= TASK REQUIREMENTS =
Copy the lines word for word, starting at the line containing "Where should I click to: Click the 本人確認" and ending at the line containing "will pyautogui.click(x=455, y=185).", with both of those lines included.

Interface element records
━━━━━━━━

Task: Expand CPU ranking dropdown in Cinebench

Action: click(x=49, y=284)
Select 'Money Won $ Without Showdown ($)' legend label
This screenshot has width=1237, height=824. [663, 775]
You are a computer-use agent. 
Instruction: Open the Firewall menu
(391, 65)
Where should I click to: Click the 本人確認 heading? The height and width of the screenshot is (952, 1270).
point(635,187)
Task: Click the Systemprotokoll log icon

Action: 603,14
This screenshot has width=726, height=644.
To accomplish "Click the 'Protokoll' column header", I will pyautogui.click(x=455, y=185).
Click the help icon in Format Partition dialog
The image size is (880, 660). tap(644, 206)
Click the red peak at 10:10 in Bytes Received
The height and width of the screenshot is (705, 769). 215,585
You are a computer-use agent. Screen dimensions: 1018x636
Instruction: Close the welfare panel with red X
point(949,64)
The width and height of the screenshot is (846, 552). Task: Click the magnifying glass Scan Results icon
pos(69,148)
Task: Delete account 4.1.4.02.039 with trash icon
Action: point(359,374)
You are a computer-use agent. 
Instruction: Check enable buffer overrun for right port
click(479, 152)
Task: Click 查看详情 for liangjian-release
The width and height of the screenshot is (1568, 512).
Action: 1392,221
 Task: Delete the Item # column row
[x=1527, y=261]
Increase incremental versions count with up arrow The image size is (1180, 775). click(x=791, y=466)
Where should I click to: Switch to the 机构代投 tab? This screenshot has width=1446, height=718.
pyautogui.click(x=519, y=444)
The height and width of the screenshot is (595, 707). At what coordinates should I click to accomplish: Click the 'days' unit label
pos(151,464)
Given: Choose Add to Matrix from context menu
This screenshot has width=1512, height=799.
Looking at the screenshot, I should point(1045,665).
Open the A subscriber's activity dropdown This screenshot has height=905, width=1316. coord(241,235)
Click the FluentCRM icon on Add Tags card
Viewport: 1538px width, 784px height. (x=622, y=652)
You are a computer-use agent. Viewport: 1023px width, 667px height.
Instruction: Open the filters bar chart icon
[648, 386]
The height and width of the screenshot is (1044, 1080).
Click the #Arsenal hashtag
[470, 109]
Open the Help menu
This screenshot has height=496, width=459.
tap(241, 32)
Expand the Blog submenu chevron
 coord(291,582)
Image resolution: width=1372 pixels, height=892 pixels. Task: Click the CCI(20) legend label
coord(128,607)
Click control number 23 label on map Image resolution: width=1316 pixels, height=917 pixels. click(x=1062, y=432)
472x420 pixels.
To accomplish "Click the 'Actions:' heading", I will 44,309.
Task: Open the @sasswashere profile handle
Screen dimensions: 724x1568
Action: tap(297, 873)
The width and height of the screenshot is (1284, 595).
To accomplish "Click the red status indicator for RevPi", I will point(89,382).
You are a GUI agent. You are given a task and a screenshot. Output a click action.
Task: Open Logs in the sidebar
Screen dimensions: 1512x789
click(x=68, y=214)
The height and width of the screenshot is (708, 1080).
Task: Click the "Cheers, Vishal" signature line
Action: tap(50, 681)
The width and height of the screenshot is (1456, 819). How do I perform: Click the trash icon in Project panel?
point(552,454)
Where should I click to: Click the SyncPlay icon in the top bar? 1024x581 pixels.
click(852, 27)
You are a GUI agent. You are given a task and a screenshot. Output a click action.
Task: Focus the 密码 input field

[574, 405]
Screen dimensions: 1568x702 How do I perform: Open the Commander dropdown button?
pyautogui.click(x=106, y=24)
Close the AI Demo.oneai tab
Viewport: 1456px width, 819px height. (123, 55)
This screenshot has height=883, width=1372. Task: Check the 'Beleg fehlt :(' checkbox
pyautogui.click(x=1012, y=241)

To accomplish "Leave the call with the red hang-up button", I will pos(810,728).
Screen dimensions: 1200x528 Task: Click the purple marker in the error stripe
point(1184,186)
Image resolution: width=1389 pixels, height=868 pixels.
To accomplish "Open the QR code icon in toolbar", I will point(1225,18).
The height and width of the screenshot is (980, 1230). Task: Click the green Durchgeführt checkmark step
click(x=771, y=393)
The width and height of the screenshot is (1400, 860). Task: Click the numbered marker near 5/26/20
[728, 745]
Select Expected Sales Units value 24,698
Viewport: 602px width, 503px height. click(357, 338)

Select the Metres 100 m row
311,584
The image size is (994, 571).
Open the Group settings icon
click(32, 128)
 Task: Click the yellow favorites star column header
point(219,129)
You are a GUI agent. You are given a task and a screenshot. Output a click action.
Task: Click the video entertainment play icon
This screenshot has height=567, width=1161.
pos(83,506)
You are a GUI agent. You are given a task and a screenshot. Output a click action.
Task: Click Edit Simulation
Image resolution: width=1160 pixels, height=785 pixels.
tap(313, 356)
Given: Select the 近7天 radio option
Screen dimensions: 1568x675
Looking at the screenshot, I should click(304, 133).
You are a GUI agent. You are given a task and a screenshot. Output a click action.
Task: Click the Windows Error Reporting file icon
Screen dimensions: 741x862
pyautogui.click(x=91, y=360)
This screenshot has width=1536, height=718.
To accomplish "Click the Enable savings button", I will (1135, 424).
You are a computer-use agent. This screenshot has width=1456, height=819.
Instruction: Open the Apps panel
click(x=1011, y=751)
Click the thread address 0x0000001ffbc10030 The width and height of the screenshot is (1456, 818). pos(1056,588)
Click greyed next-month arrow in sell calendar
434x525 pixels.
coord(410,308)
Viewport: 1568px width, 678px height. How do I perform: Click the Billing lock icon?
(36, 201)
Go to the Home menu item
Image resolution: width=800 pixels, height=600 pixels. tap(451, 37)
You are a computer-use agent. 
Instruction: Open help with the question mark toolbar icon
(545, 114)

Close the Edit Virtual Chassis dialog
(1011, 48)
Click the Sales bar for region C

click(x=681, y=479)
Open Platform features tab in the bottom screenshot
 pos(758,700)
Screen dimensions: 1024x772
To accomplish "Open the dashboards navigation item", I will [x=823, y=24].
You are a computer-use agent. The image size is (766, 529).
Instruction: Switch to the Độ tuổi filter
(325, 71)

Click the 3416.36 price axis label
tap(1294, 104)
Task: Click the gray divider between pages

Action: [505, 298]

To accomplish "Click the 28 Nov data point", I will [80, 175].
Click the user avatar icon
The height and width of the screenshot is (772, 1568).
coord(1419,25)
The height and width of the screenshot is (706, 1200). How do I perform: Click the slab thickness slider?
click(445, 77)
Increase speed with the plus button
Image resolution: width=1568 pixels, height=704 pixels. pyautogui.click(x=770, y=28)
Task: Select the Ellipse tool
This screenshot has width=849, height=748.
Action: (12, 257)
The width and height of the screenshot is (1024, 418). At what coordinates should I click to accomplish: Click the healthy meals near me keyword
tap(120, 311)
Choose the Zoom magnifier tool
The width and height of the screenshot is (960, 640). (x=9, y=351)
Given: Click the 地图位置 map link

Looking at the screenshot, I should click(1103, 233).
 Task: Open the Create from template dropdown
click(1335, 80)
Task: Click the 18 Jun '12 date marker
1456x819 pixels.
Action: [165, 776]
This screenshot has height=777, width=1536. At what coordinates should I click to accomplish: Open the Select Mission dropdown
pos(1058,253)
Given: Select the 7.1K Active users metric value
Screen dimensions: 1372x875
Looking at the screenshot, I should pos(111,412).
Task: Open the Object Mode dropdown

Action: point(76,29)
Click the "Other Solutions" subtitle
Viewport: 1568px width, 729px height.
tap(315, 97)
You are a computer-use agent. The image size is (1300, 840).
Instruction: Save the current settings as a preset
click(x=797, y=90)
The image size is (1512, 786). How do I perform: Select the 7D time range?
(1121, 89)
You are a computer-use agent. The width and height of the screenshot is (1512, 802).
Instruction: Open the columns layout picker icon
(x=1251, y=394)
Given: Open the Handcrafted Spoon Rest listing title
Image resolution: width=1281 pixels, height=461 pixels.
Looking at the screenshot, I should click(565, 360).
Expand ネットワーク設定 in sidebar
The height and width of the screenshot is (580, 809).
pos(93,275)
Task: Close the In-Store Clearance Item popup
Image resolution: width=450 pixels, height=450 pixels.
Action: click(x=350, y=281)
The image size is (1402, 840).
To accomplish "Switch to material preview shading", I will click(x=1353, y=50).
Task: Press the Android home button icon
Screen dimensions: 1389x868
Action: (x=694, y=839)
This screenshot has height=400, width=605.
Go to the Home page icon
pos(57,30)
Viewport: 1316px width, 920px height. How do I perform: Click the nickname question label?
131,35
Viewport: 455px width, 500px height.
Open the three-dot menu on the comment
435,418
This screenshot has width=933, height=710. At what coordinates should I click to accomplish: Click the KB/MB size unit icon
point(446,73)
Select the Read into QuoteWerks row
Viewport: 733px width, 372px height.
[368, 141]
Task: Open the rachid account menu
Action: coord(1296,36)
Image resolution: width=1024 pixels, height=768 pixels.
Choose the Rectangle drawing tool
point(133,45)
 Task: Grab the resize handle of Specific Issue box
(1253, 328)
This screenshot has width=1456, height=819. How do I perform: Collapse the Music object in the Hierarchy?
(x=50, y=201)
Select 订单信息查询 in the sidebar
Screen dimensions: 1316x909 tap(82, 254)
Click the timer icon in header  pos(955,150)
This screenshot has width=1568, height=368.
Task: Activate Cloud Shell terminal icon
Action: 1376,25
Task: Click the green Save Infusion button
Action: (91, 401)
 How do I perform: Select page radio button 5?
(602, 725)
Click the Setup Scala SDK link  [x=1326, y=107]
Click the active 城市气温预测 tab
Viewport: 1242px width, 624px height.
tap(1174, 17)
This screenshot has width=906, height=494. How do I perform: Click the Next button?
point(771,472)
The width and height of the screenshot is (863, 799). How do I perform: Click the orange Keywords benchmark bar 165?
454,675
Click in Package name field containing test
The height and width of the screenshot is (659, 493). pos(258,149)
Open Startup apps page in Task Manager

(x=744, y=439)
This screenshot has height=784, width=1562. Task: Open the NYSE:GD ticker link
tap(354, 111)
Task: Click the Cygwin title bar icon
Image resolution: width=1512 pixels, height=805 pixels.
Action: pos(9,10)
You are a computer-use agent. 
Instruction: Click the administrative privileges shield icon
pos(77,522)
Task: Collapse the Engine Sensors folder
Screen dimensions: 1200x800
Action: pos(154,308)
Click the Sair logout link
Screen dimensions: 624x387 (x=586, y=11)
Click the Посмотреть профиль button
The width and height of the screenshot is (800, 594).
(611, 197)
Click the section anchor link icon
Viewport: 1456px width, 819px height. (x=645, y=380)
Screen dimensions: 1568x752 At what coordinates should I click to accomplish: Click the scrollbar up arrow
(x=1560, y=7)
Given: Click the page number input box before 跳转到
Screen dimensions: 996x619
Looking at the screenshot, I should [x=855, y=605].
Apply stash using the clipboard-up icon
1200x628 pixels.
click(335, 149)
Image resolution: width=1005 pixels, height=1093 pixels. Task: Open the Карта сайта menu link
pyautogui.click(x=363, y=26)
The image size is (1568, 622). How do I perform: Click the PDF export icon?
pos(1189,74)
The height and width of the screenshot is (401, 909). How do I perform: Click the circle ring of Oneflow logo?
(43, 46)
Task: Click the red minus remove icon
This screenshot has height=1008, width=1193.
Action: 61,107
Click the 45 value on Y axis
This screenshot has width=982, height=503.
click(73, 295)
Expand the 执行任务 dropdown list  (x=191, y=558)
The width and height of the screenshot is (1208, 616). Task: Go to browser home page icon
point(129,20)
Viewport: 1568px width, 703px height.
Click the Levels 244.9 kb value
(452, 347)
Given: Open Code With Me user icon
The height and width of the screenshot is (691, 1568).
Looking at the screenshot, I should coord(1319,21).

━━━━━━━━

= ANSWER TO THE EXERCISE =
Where should I click to: Click the 本人確認 heading? The height and width of the screenshot is (952, 1270).
point(635,187)
Task: Click the Systemprotokoll log icon

Action: 603,14
This screenshot has width=726, height=644.
To accomplish "Click the 'Protokoll' column header", I will pyautogui.click(x=455, y=185).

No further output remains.